Nothing but the lines from the one containing "Open the Instellingen menu" through the end of the data should be retyped, exactly as they stand, and pictures should not be retyped.

-- Opening Marker --

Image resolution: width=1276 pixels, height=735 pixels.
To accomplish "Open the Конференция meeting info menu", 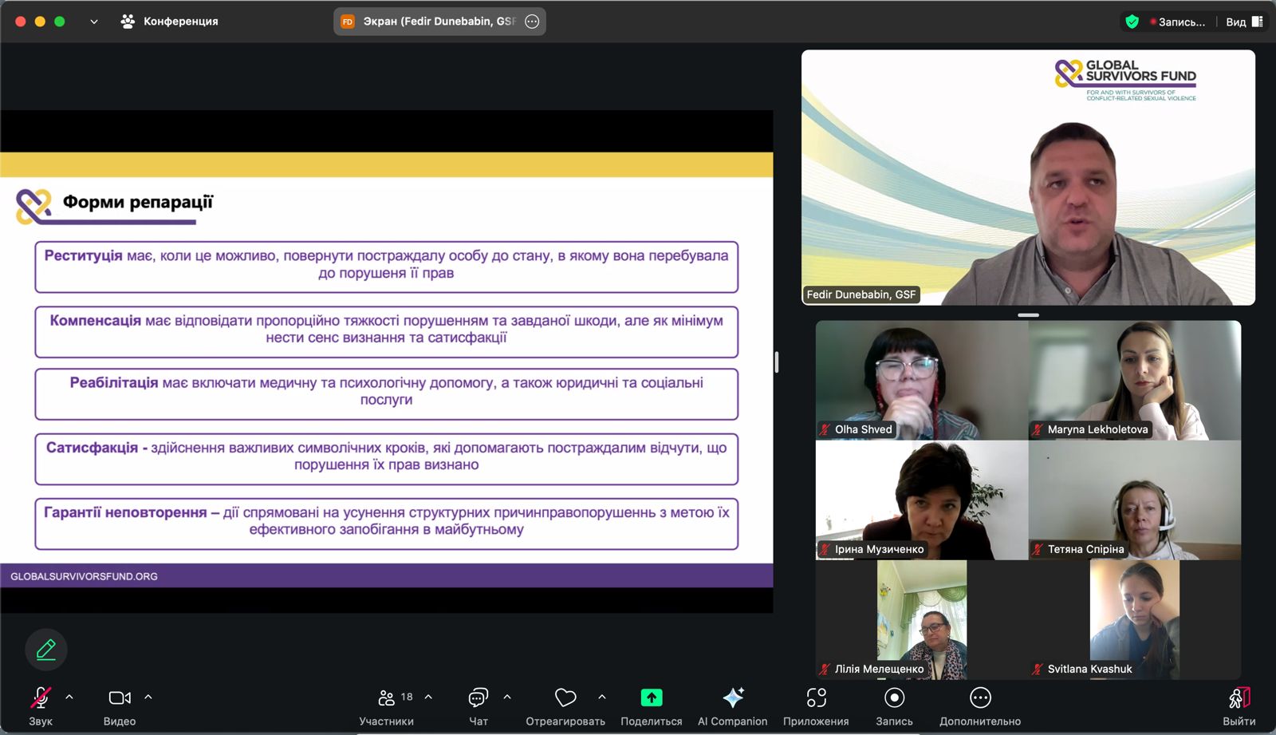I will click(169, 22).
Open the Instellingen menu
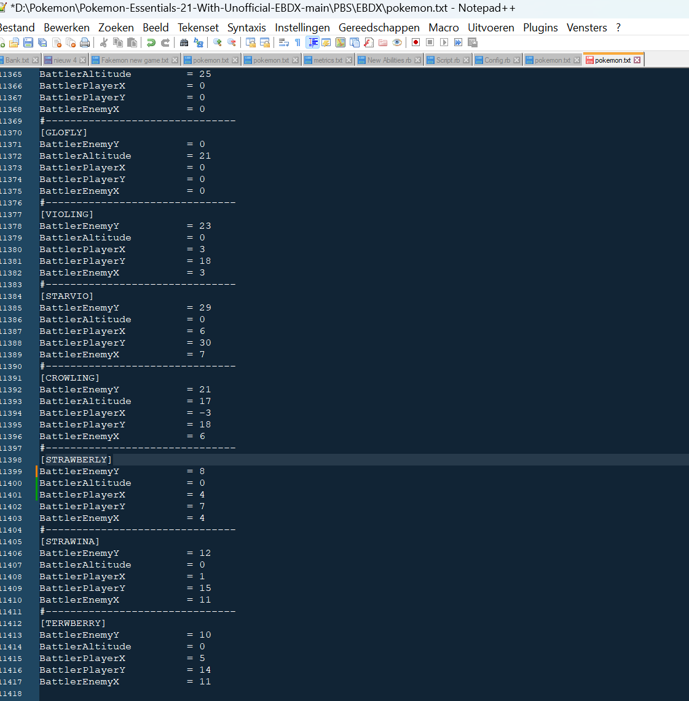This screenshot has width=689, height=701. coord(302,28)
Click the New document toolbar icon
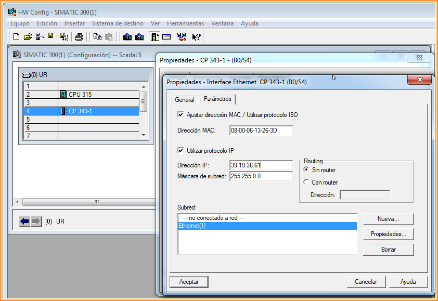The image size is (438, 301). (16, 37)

-- Closing Marker --

- **SOLUTION TO THE PROBLEM**:
Open the Instellingen menu
This screenshot has width=689, height=701. coord(302,28)
Click the New document toolbar icon
The image size is (438, 301). (16, 37)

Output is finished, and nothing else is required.